The shutdown began on Oct. 1 after House Republicans refused to accept a temporary funding measure to provide the money to run the government unless Obama agreed to defund or delay his health care overhaul law. It was the first government shutdown in 17 years, furloughing hundreds of thousands of federal workers.

House Republicans also refused to move on the needed approval for raising the amount of money the Treasury can borrow to pay U.S. bills.

Political weapon of mass destruction

The tea party faction of House Republicans, urged on by conservative Texas Republican Ted Cruz in the Senate, has seen both deadlines as leverage to gut the health care overhaul. The White House refused to abandon Obama's signature legislative achievement, and the Democratic-controlled Senate rejected legislation to achieve the Republicans' goal.

House Republicans have since dropped their demands to defund or delay the health care law known as Obamacare. But Congress still struggled to pass two measures that are normally routine: an emergency funding bill to keep the government running and legislation to raise the $16.7-trillion borrowing limit.

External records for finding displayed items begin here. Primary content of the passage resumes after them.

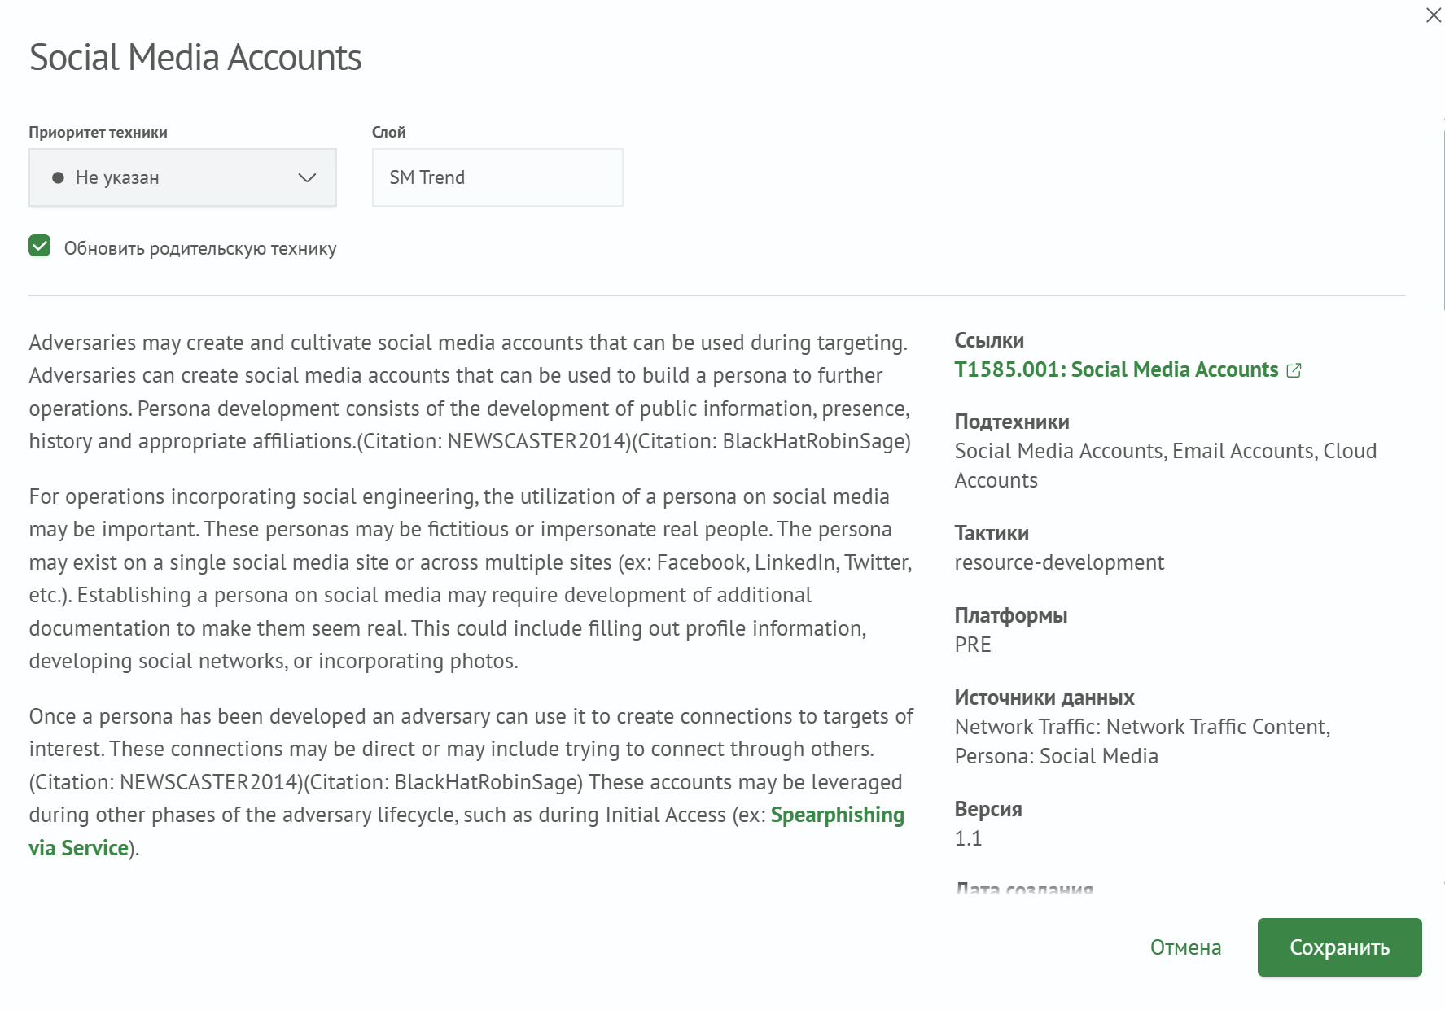The width and height of the screenshot is (1445, 1010).
Task: Open 'Не указан' priority selection
Action: [118, 177]
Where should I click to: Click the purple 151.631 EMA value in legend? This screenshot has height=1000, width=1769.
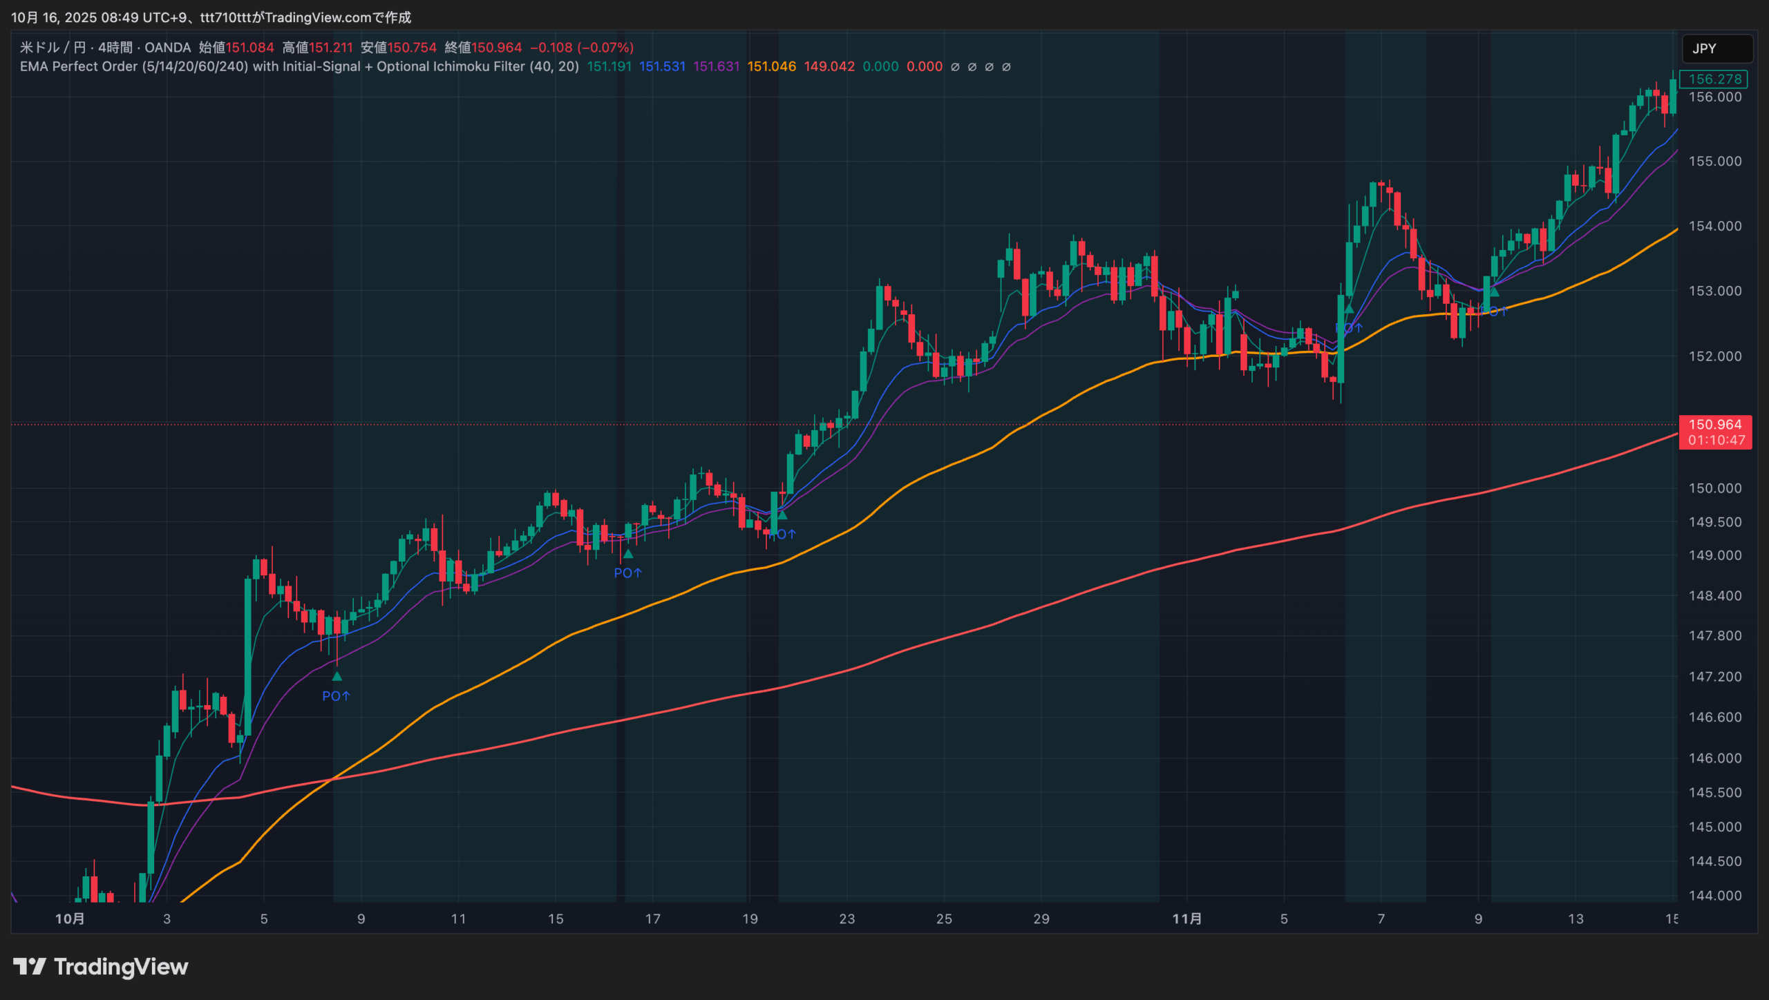pos(716,67)
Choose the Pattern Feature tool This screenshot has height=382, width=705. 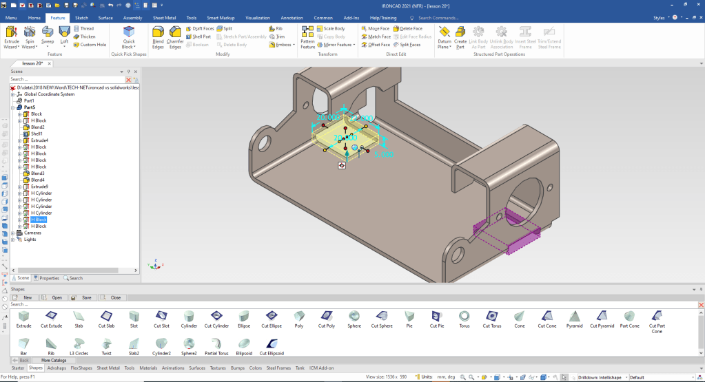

According to Treasury Secretary Jacob Lew, unless Congress acts by Thursday, the government will lose its ability to borrow and will be required to meet its obligations relying only on cash on hand and incoming tax receipts.

Billionaire investor Warren Buffett, chairman and chief executive of Berkshire Hathaway, said Wednesday that the threat of not raising the U.S. debt ceiling is being used as a political weapon.

The idea that Congress could fail to raise the $16.7 trillion U.S. borrowing limit is a "political weapon of mass destruction," Buffett told the cable television network CNBC.

The deal that came out of the Senate talks mirrored a deal the leaders had nearly reached on Monday. That agreement was described as extending the debt limit through Feb. 7, immediately reopening the government fully and keeping agencies running until Jan. 15 — possibly leaving lawmakers clashing over the same disputes early in the new year.

It also set a mid-December deadline for bipartisan budget negotiators to report on efforts to reach compromise on longer-term issues like spending cuts. And it likely would require the Obama administration to certify it can verify the income of people who qualify for federal subsidies for medical insurance under the 2010 health care law.